# The request
Can you reproduce the mailing-list message below, the one about merging similar memory allocations when dumping, word for word and in full?

-- BEGIN Excerpted passage --

[Skiboot] [PATCH] mem_region: Merge similar allocations when dumping

Oliver oohall at gmail.com
Mon Jul 23 20:11:32 AEST 2018


On Mon, Jul 23, 2018 at 7:15 PM, Stewart Smith <stewart at linux.ibm.com> wrote:
> "Oliver O'Halloran" <oohall at gmail.com> writes:
>> Currently we print one line for each allocation done at runtime when
>> dumping the memory allocations. We do a few thousand allocations at
>> boot so this can result in a huge amount of text being printed which
>> is a) slow to print, and b) Can result in the log buffer overflowing
>> which destroys otherwise useful information.
>>
>> This patch adds a de-duplication to this memory allocation dump by
>> merging "similar" allocations (same location, same size) into one.
>
> Seems like a good idea, it's pretty damn verbose currently.

-- END Excerpted passage --
-- BEGIN Data excerpt --

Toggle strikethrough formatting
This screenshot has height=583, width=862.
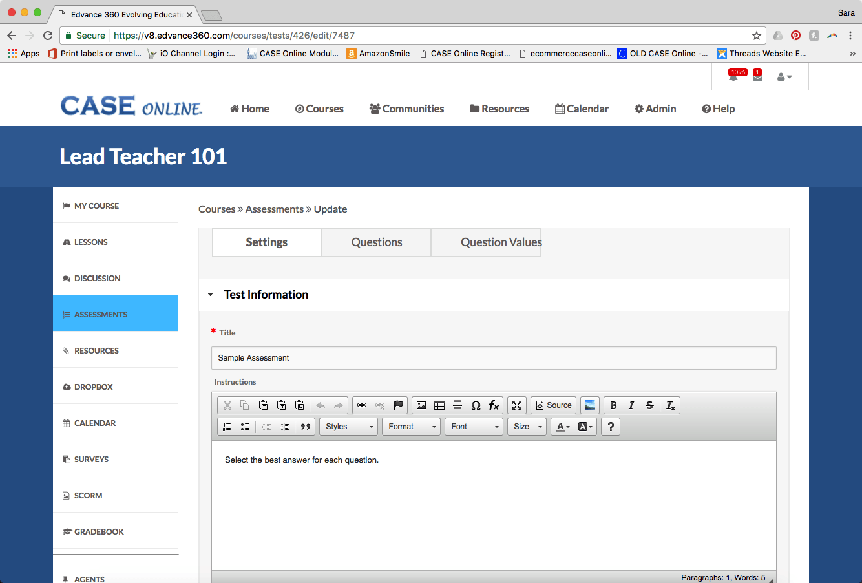[x=649, y=405]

-- END Data excerpt --

# Output for this task
[Skiboot] [PATCH] mem_region: Merge similar allocations when dumping

Oliver oohall at gmail.com
Mon Jul 23 20:11:32 AEST 2018


On Mon, Jul 23, 2018 at 7:15 PM, Stewart Smith <stewart at linux.ibm.com> wrote:
> "Oliver O'Halloran" <oohall at gmail.com> writes:
>> Currently we print one line for each allocation done at runtime when
>> dumping the memory allocations. We do a few thousand allocations at
>> boot so this can result in a huge amount of text being printed which
>> is a) slow to print, and b) Can result in the log buffer overflowing
>> which destroys otherwise useful information.
>>
>> This patch adds a de-duplication to this memory allocation dump by
>> merging "similar" allocations (same location, same size) into one.
>
> Seems like a good idea, it's pretty damn verbose currently.